* **Exercise aim**
Copy out everything from the line containing "Open the fill" down to the end of the records, reproducing each line unchanged.

* **Provided material**
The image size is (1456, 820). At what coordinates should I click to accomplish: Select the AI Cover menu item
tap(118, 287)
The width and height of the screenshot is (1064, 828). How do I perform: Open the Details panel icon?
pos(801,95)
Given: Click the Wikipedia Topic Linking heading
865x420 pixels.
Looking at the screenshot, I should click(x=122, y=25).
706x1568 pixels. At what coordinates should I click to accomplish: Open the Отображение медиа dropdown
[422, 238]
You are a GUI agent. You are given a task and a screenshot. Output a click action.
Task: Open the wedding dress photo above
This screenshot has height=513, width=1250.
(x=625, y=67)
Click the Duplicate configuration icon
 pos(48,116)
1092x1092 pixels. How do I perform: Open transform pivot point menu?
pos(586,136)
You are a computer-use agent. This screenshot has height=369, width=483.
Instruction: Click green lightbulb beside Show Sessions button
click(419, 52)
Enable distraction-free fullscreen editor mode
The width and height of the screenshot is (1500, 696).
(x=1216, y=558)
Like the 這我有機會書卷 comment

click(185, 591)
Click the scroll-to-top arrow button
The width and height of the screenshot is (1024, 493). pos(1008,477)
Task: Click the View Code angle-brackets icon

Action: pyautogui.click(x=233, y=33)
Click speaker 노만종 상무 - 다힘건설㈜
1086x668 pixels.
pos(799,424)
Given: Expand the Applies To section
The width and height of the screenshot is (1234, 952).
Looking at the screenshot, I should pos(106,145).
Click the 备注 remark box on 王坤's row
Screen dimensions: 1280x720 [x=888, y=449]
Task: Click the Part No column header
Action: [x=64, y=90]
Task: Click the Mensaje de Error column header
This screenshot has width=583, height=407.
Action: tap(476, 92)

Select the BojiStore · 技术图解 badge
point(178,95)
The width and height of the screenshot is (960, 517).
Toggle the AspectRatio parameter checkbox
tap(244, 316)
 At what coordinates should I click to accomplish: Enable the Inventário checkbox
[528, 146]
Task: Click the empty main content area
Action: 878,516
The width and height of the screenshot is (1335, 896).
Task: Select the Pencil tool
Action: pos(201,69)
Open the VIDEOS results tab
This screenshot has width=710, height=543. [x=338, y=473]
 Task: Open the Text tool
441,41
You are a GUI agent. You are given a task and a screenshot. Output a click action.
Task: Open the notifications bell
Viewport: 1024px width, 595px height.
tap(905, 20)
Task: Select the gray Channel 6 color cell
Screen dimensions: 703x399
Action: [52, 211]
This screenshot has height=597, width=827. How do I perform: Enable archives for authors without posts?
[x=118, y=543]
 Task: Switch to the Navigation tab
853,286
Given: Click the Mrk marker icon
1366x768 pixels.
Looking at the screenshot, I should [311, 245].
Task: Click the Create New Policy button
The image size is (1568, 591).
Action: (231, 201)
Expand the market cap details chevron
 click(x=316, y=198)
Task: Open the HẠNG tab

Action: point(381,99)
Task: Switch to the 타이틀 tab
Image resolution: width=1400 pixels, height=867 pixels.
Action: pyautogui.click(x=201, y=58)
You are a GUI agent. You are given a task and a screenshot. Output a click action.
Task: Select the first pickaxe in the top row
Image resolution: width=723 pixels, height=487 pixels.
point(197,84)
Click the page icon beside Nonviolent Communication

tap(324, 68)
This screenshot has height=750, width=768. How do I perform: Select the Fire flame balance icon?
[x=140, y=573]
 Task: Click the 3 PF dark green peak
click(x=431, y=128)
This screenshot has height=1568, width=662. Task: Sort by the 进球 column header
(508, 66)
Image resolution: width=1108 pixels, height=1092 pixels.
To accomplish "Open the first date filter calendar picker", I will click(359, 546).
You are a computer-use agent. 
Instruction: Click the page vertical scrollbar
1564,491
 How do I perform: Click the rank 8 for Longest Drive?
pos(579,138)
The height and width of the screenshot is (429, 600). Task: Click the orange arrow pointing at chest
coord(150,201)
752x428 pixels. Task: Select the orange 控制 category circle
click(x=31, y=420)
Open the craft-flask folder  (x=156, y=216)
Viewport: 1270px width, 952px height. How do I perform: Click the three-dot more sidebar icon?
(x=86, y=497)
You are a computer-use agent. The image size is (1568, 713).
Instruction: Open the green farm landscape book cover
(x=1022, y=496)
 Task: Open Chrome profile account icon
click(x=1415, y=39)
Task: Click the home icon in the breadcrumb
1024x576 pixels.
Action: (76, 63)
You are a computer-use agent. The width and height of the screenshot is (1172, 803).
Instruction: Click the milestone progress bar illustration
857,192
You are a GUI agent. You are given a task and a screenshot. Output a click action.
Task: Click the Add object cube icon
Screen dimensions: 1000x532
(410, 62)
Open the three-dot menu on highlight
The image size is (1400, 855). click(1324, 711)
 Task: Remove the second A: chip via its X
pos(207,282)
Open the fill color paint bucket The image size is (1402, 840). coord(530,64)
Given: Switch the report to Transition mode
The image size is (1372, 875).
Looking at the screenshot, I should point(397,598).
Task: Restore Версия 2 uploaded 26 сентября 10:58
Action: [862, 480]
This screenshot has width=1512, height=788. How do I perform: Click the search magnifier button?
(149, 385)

* **Exercise answer**
Open the fill color paint bucket The image size is (1402, 840). coord(530,64)
Given: Switch the report to Transition mode
The image size is (1372, 875).
Looking at the screenshot, I should point(397,598).
Task: Restore Версия 2 uploaded 26 сентября 10:58
Action: [862, 480]
This screenshot has width=1512, height=788. How do I perform: Click the search magnifier button?
(149, 385)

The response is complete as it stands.